También puede ser un buen momento para valorar el estado general de un aparato que ya tiene varios años. No se trata necesariamente de decidir si hay que sustituirlo, sino de conocer cómo ha terminado la temporada y si existen componentes que empiezan a mostrar desgaste. En cambio, dejarlo todo para la primavera siguiente significa llegar al comienzo de la nueva temporada sin saber necesariamente en qué condiciones se encuentra. Cuando las temperaturas vuelvan a subir y todos los equipos comiencen a funcionar al mismo tiempo, una anomalía puede convertirse rápidamente en un problema urgente.
Esto no significa que revisar el aire acondicionado después del verano sea siempre mejor que hacerlo antes de la temporada.

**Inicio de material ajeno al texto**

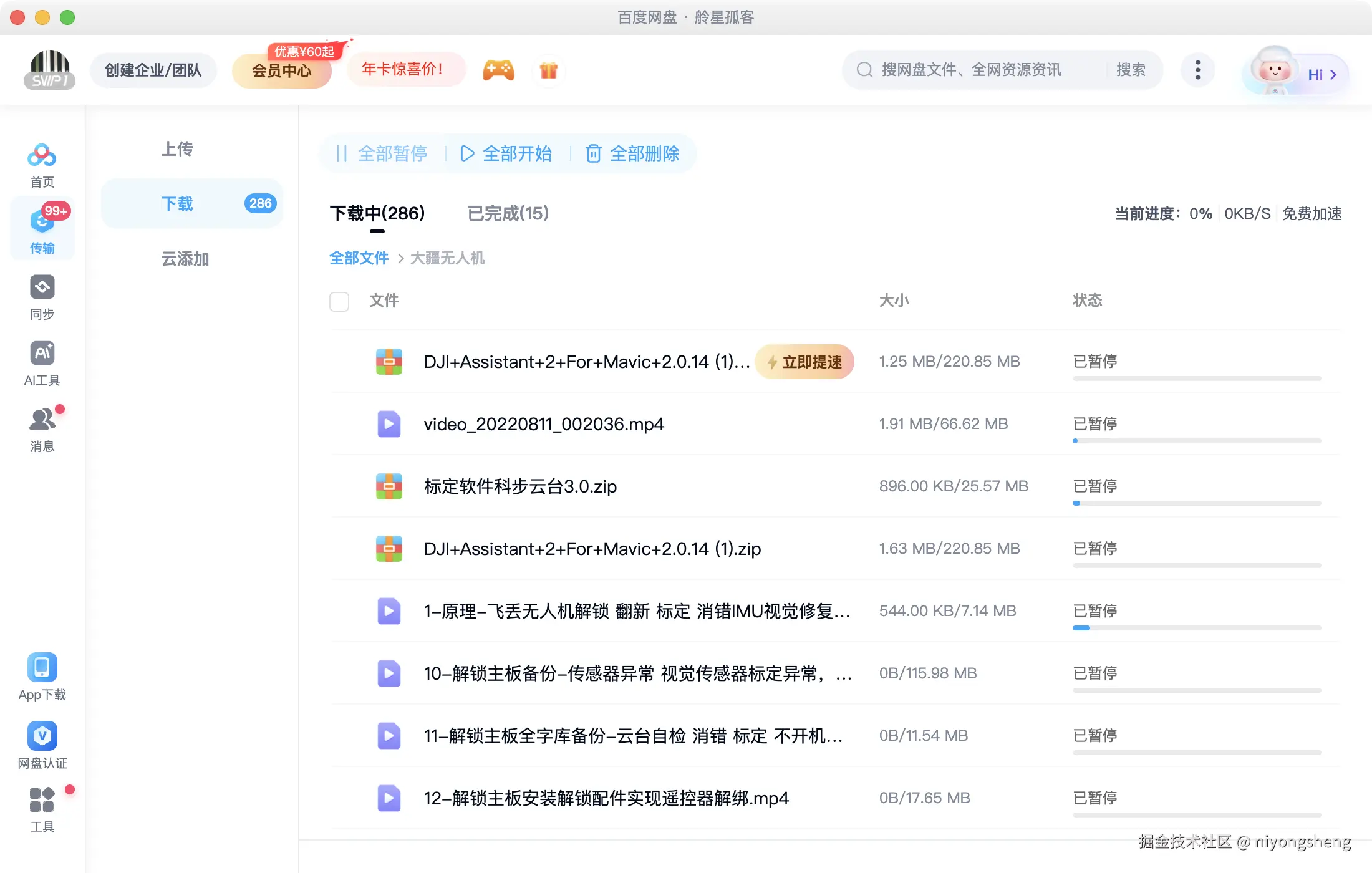Select 云添加 in the transfer menu

[x=185, y=259]
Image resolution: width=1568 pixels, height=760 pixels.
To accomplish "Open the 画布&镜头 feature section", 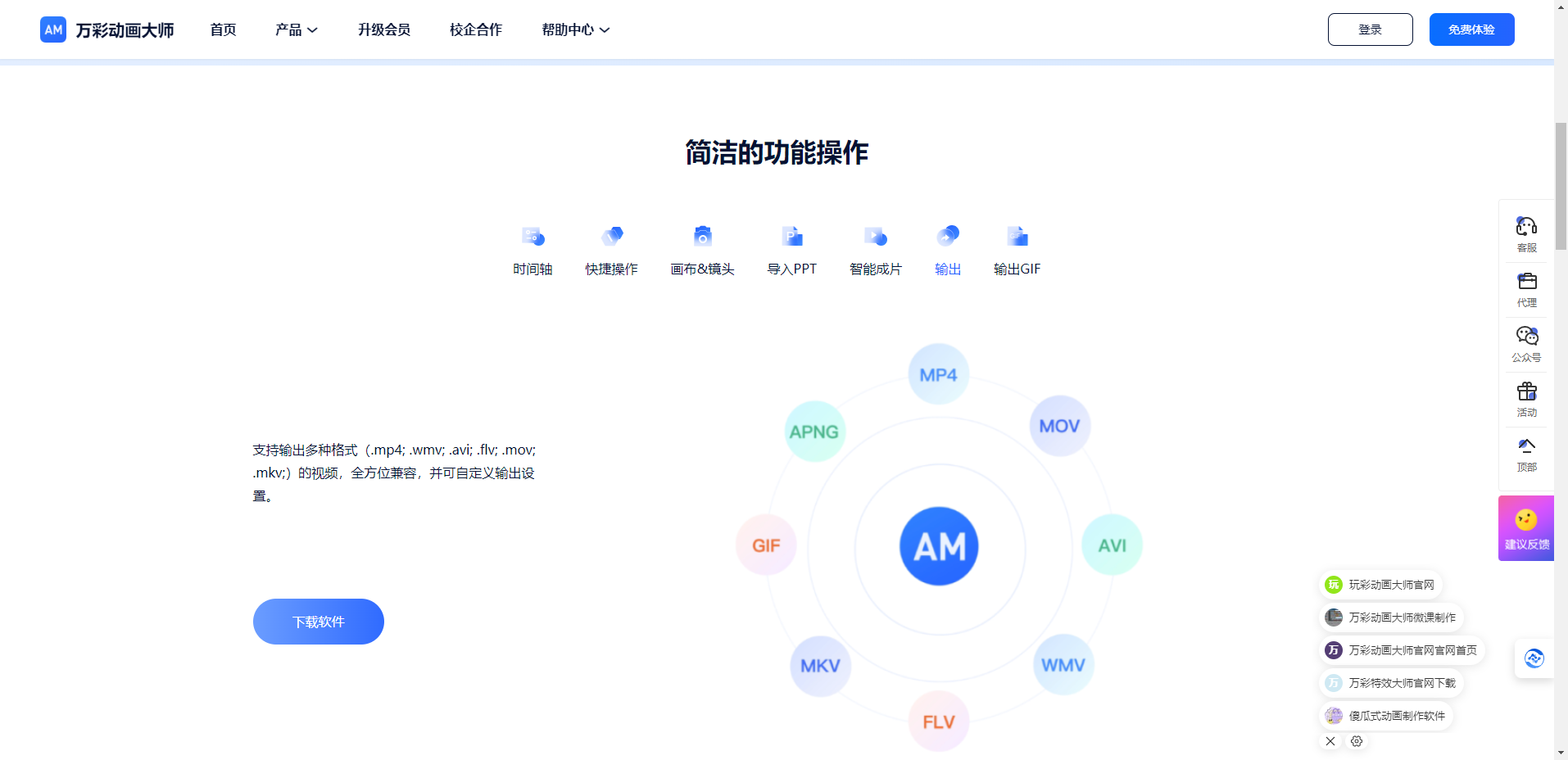I will coord(702,247).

Ambos momentos pueden tener sentido, dependiendo del uso, del estado del equipo y de las circunstancias concretas. Lo importante es no confundir funciona actualmente con no necesita ninguna atención.
Hay una razón adicional para no olvidar el periodo posterior al verano: es el momento en el que todavía tenemos muy reciente la experiencia de uso. El propietario sabe si el equipo enfrió adecuadamente, si necesitó funcionar durante demasiado tiempo, si aparecieron ruidos o si hubo alguna situación anormal. Por eso, antes de guardar mentalmente el aire acondicionado hasta el próximo mes de junio, puede ser útil hacerse una pregunta sencilla: ¿ha terminado el verano exactamente igual que lo empezó?
Si la respuesta es sí, probablemente exista menos motivo para intervenir de inmediato. Si la respuesta es no, el final del verano puede ser un momento mucho más cómodo para averiguar por qué. Esperar hasta que vuelva el calor no siempre aporta ninguna ventaja; en ocasiones solo consigue que el mismo problema reaparezca cuando más falta hace el equipo.